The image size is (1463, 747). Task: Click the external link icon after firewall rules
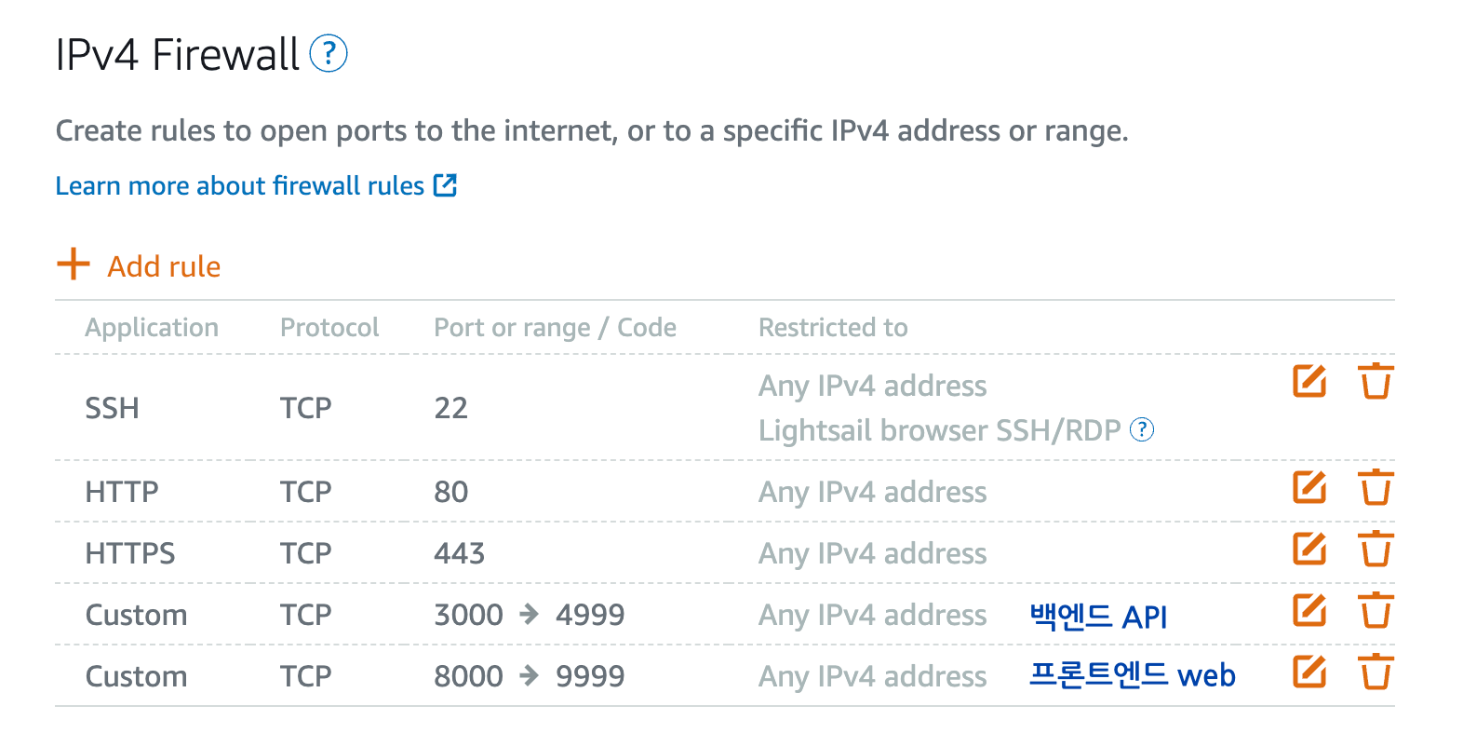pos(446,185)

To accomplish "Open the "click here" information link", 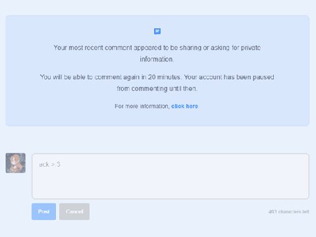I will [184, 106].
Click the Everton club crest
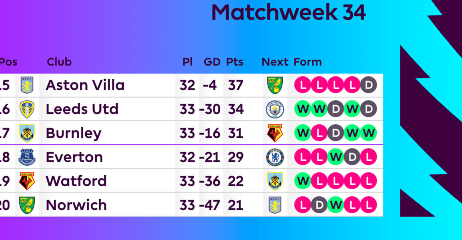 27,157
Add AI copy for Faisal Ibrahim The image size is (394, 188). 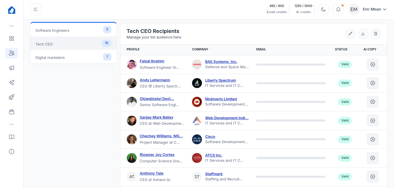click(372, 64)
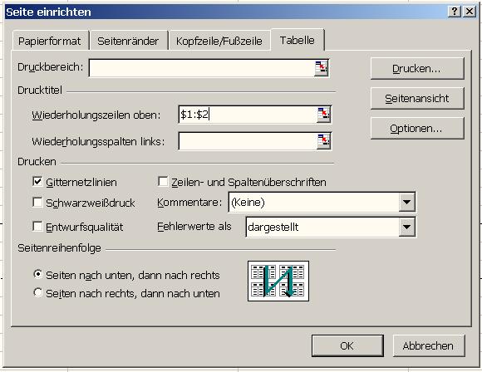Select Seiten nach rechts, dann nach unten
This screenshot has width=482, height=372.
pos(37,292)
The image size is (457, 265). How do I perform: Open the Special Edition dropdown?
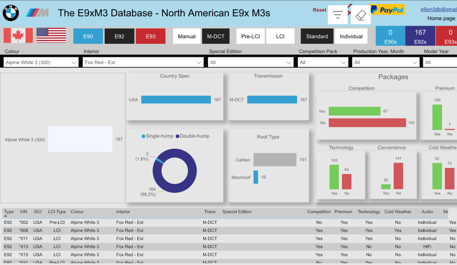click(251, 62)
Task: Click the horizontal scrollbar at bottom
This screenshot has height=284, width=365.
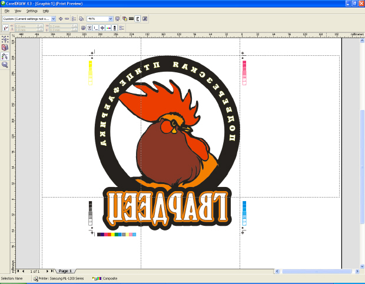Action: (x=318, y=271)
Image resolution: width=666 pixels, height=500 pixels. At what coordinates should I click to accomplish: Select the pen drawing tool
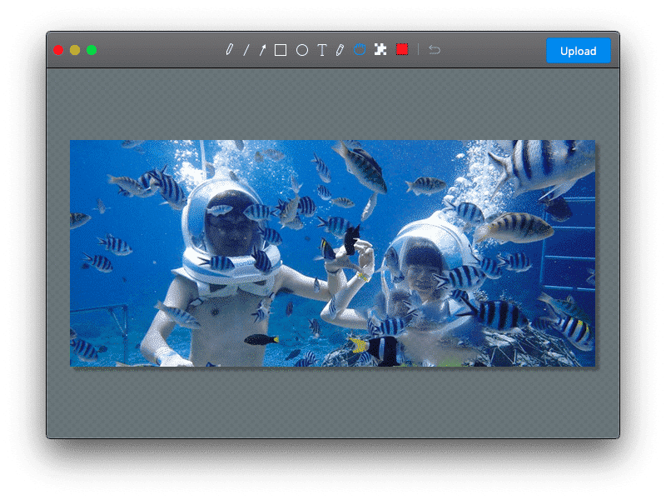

________________________________________

:: Work to complete ::
Return exactly the line containing "This screenshot has height=284, width=365." and every line after it, up to and including the final line of the entries above. Pictures stay out.

:: Solution to the problem ::
This screenshot has height=284, width=365.
Action: (x=318, y=271)
Image resolution: width=666 pixels, height=500 pixels. At what coordinates should I click to accomplish: Select the pen drawing tool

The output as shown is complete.